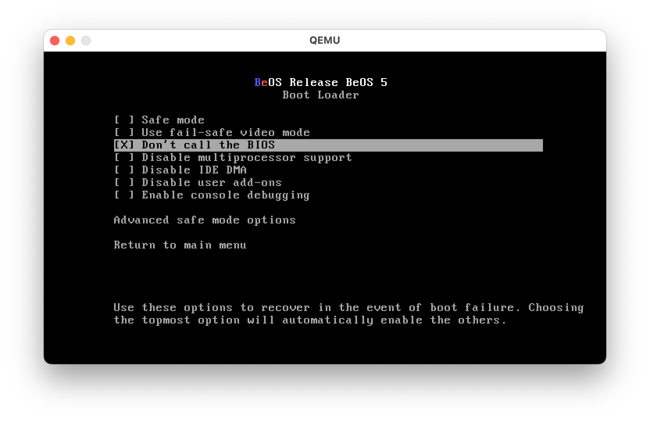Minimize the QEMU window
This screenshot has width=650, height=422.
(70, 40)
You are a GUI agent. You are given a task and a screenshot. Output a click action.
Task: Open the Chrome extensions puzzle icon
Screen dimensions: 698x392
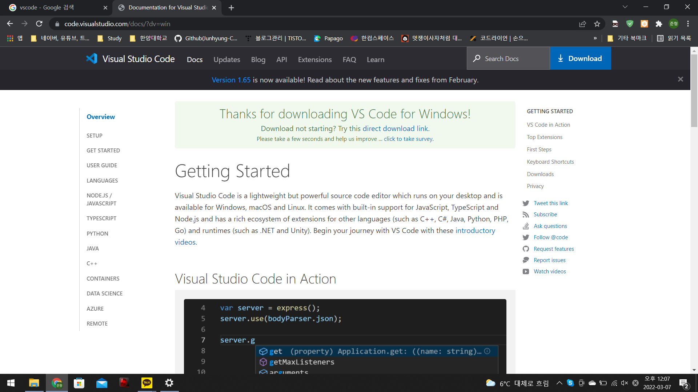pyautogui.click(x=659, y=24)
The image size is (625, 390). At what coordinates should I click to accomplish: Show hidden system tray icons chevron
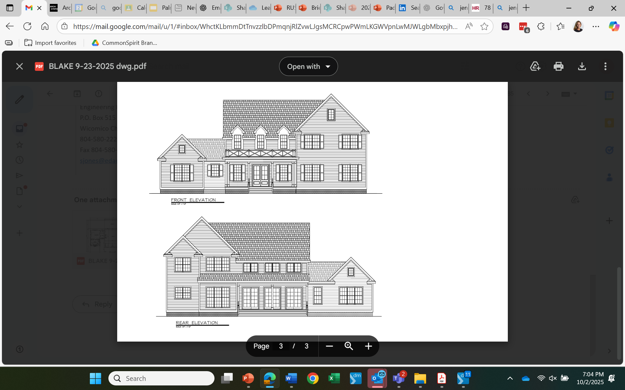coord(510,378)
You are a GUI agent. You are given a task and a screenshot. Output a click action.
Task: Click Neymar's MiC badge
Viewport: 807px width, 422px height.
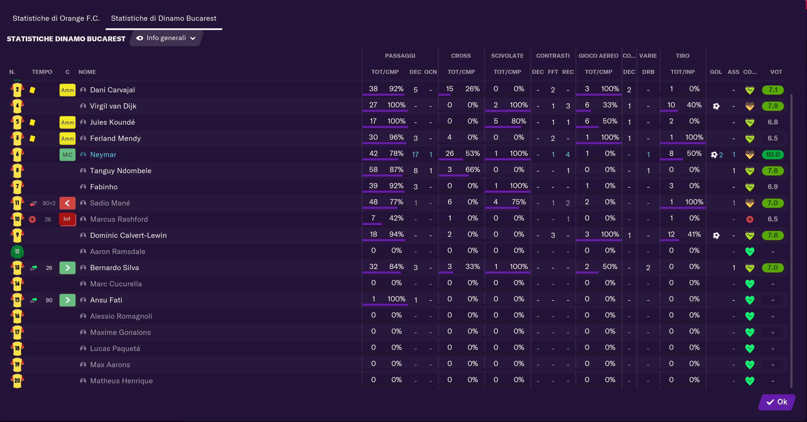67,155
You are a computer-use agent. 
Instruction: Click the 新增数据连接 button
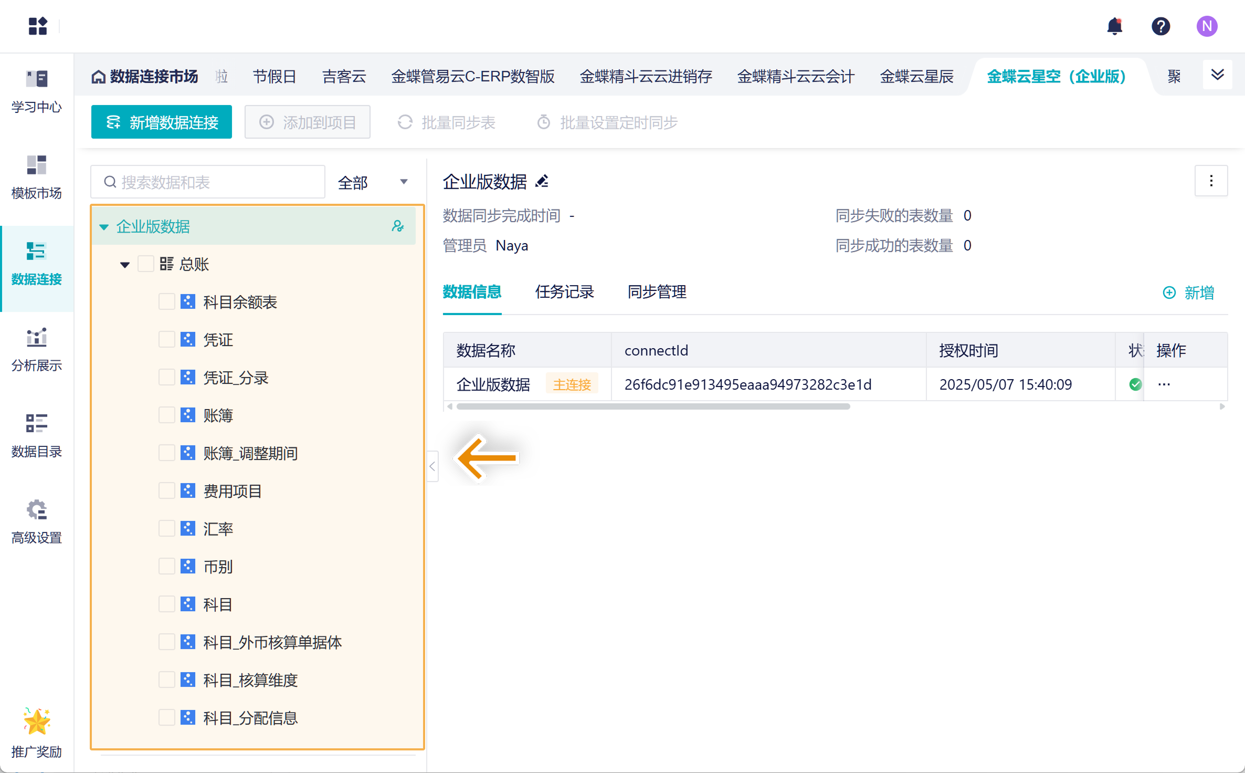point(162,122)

================

> What is expected
Write out the lines that run from the line containing "The image size" to the end of the entries, inclusive, exactly as written. Skip every picture.

> Reply
The image size is (625, 390). At what coordinates should I click to accomplish: Show hidden system tray icons chevron
coord(510,378)
You are a GUI agent. You are given a task and a screenshot. Output a click action.
Task: Click Neymar's MiC badge
Viewport: 807px width, 422px height.
67,155
You are a computer-use agent. 
Instruction: Click the 新增数据连接 button
point(162,122)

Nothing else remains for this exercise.